In a push to improve patient satisfaction, a growing number of hospitals are teaming up with Walgreens pharmacists to offer one-on-one consultations before patients leave the hospital – delivering drugs to their bedsides and making sure they understand new medications.

At DeKalb Medical, which started the program in July, patient satisfaction rates related to communication about medication rose from 50 percent to 63 percent in the first three months and are continuing to climb.

Both DeKalb Medical and the drugstore chain have a bottom-line interest in the partnership. Improving patient experience and overall quality of care will be increasingly important factors in how much hospitals are paid as new federal guidelines roll out over the next couple of years. Walgreens gets a built-in customer base at the hospital and a chance to win them longer-term.

For patients, that means more personal attention and help understanding how and when to take new drugs, as well as which might conflict with what they’re already taking at home. Such programs improve patient satisfaction and also lower health care costs by ensuring people stay healthy and don’t end up back in the hospital, industry observers say.

One of the main reasons people are readmitted to the hospital is because they don’t follow their medication regiments, said Dr. Solomon Tafari, DeKalb Medical’s program medical director. Nationwide in 2009, avoidable hospital readmissions cost $26 billion for Medicare alone.

Walgreens has informally rolled out variations of the voluntary bedside medication delivery program to 100 pharmacies it runs on hospital campuses, including Atlanta Medical Center and Piedmont Hospital. It remains to be seen how widely the idea is adopted by hospitals or other drugstore chains.

At DeKalb, pharmacy employees also call patients within 72 hours of discharge to answer questions about medications, potential side effects and treatment programs.

The bedside delivery service is added on as part of the prescription filling process at no cost to patients or hospitals, said Ron Weinert, Walgreens' vice president of health systems services.

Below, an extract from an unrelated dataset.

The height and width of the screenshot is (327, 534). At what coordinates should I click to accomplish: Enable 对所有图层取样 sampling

The company also has a more extensive pilot program -- that comes at a cost to hospitals -- to make sure patients’ old and new drugs don’t conflict by closing older prescriptions that can’t be refilled, Weinert said.

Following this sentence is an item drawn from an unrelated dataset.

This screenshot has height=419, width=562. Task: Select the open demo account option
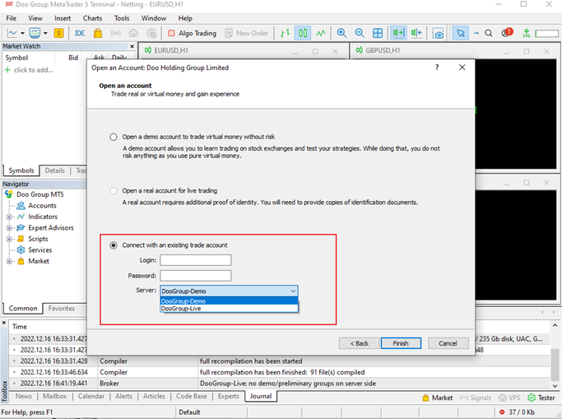114,137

Walgreens is seeing positive early results in reducing readmissions because of the counseling, Weinert said.

“It’s really a behavioral thing,” he said. “The goal is really to educate the patient.”

It’s often hard for patients to remember medication instructions once they get home, said Austin Mudd, pharmacy manager at the DeKalb Medical Walgreens. Sometimes people also just don’t know what their medications are for, and it helps to explain how each drug helps, Mudd said.

“If you know your reason for it, you’re more apt to take it,” he said, adding that while it would be great if patients chose to stick with Walgreens, they also work with people to transition to their regular pharmacies.

The unexpected service improves patient satisfaction, but it also allows the hospital to sniff out potential problems with medications before patients leave, said Matthew Schreiber, chief medical officer at Piedmont Hospital. Someone who may not realize they have a $500 co-pay may show up to a pharmacy to get it filled, see the price tag and walk away, he said. The Walgreens pharmacy on campus can find that out in advance and identify a similar but more affordable drug and get approval from the doctors, Schreiber said.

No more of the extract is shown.